En pénétrant dans les locaux de la CPI, Kenyatta ne découvrait pas la salle d’audience aux couleurs doucement boisées dans lesquels s’intègre l’équipement technologique et la distribution de la chambre autour du carré vide du prétoire. Il y avait comparu en 2011 lorsqu’il n’était encore que vice-Premier ministre et candidat potentiel à la présidence. Mais depuis son élection en mars 2012, il avait constamment refusé de revenir à la CPI, justifiant son refus par les obligations lui incombant en tant que Président et les risques sécuritaires importants auxquels son pays est confronté. Pourtant, cette fois-ci, le président kényan, sommé de se rendre à La Haye, s’est soumis à la convocation des juges, devenant ainsi le premier chef d’Etat en exercice à comparaitre devant la Cour bien que ce ne soit pas à ce titre mais seulement en tant que personne individuellement accusé qu’il était convoqué. Toutefois, comme le précisa la juge Ozaki, « les questions que nous allons aborder peuvent inclure des interventions relatives à la pertinence potentielle de votre double statut ».

Après avoir délégué ses pouvoirs au vice-président William Rufo, également inculpé par la CPI pour les violences post-électorales de 2007, Uhuru Kenyatta est monté à bord d’un vol régulier de la compagnie Kenya Airways pour les Pays-Bas, accompagné de son épouse, d’un de ses enfants, de ministres et de députés. Si officiellement, il ne se déplaçait pas en tant que « chef d’Etat », ce passager, fortement et dignement entouré, ne s’était pas résolu à quitter tous les atours de sa charge. Son voyage témoigne de sa volonté de ne pas apparaître comme celui qui dégraderait le statut présidentiel et l’image de son pays sans pour autant se laisser complètement « déprésidentialiser » et ramener à la figure d’un simple accusé, sommé de rendre des comptes devant des juges étrangers. Uhuru Kenyatta choisit de demeurer muet et impassible durant toute l’audience, préférant laisser la parole à son défenseur, le britannique Steven Kay, un avocat aussi élégant qu’offensif, familier des tribunaux internationaux. Kenyatta réserva ses déclarations pour les journalistes qui l’attendaient à la sortie, leur assurant avec aplomb que   “Nous, Kényans, savons d’où nous venons, nous savons où nous allons et personne ne nous dictera ce que nous devons faire”.
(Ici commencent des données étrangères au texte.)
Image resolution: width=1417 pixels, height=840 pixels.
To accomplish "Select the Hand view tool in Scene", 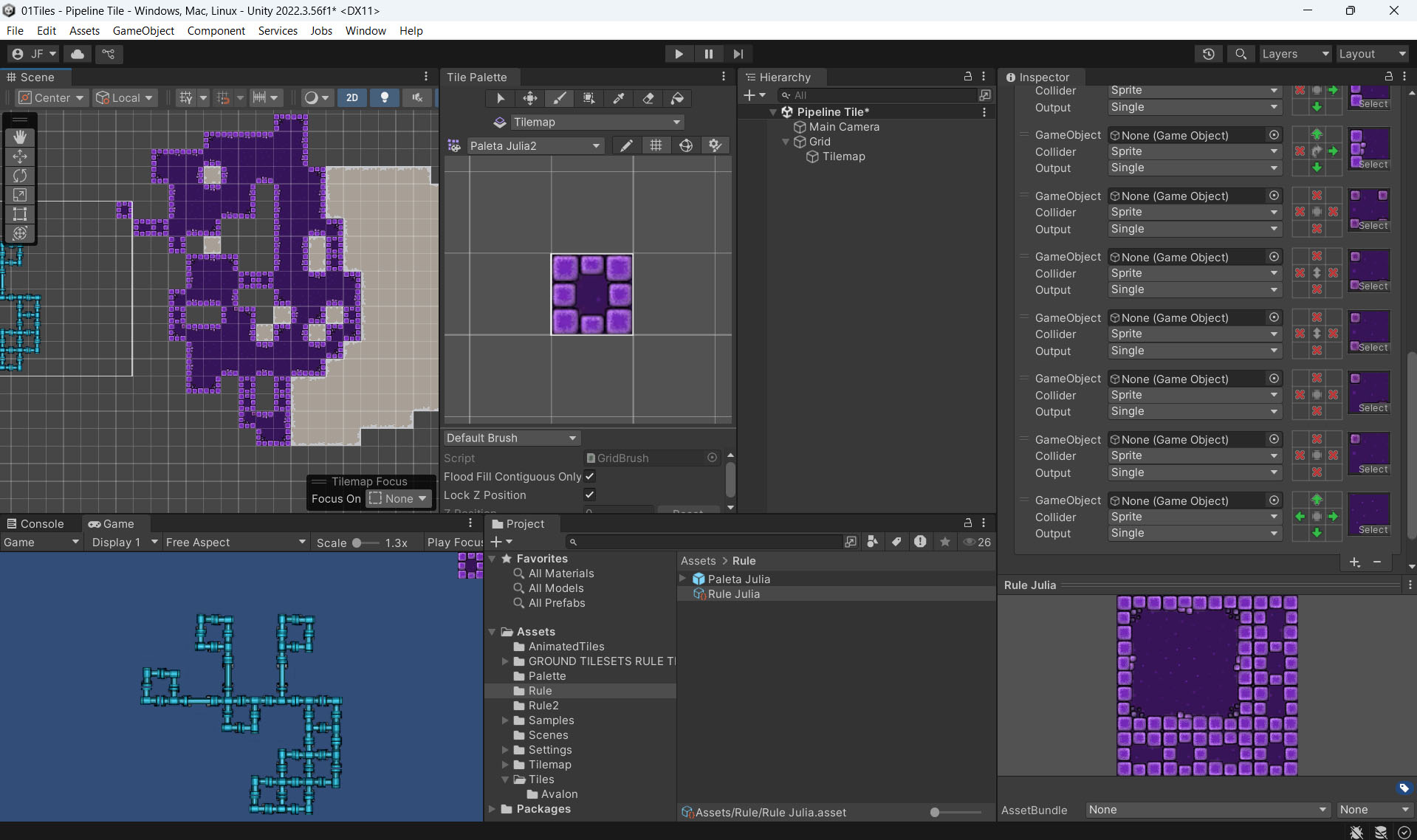I will coord(20,137).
Devant le siège de la Cour, un rassemblement de plusieurs dizaines de ses partisans exprimait, « au nom des Kényans et des Africains », leur soutien devant les caméras des agences de presse. Exercice de communication un peu risible au fond, certes, mais qui, sur fond de populisme anticolonialiste, permit au président kényan de garder la face. De cette journée, on peut constater que la justice internationale ne cloue pas et ne cherche pas à clouer au pilori les personnes qu’elle accuse, ce qui est bien le moins pour une institution judiciaire équitable, contredisant ainsi ceux qui pourfendent le tribunal comme un instrument politique de délégitimassions médiatiques aux mains des grandes puissances et des « belles âmes ». La convocation de Kenyatta était aussi l’occasion pour les juges d’appliquer la toute nouvelle disposition du Règlement de preuve et de procédure (RPP), l’article 134ter, taillé sur mesure pour l’accusé un an plus tôt.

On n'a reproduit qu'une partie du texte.